© J. S. Perrin, et al., PNAS Early Edition (March 2012)
Toning down internal chatter. Imaging scans show decreases in brain connectivity before (orange) and after (blue) treatment with ECT.
Since the 1930s, doctors have been jolting the brains of depressed patients with electricity to relieve their symptoms. The treatment, known as electroconvulsive therapy (ECT), works, but it can cause memory loss and confusion and lead to difficulty forming new memories. Today, physicians generally limit it to patients who are severely ill, including those at risk for suicide. Now, a brain-imaging study highlights the part of the brain most affected, perhaps pointing to safer, less-invasive ways to achieve the same results.

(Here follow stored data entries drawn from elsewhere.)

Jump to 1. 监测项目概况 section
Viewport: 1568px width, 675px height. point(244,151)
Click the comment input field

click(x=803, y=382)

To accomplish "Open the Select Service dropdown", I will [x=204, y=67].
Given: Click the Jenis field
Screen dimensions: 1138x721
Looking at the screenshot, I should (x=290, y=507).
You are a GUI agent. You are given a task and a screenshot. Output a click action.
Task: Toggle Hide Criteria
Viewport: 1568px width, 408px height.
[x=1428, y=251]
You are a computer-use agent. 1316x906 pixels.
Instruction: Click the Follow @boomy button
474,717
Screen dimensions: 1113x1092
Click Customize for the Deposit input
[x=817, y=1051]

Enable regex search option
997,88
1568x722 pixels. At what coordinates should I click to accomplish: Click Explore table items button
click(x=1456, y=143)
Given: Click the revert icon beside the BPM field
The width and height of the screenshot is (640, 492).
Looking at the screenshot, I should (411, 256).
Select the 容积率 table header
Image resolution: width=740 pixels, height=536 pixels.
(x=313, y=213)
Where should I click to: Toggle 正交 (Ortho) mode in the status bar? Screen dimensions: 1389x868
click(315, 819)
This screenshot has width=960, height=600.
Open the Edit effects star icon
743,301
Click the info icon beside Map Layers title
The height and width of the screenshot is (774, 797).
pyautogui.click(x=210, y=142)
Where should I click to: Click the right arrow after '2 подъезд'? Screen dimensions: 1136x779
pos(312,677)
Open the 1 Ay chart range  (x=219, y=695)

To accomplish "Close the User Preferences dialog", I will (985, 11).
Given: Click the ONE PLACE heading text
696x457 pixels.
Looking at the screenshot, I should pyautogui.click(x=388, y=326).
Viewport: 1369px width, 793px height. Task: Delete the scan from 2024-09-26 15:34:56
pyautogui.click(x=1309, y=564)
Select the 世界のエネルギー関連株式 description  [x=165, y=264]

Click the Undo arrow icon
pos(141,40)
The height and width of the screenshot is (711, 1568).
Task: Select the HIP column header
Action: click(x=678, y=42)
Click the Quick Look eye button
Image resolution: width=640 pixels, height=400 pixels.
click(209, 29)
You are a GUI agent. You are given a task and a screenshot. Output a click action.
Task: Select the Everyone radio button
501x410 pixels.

Depression may be caused by an overactive brain, says physicist and neuroscientist Christian Schwarzbauer of the University of Aberdeen in the United Kingdom. "There may be so much internal communication that the brain becomes preoccupied with itself, less able to process information coming in from the outside world," he says, noting that studies have found that people with depression have heightened connectivity among brain networks involved in paying attention, monitoring internal and external cues, remembering the past, and controlling emotions.
In a 2010 study, psychiatrist Yvette Sheline and colleagues at Washington University School of Medicine in St. Louis, Missouri, found that these overactive networks converged on a common point
in a region called the dorsal medial prefrontal cortex. This common point, dubbed the dorsal nexus, may "hot wire" the brain networks together in a way that leads to depression, the authors hypothesized.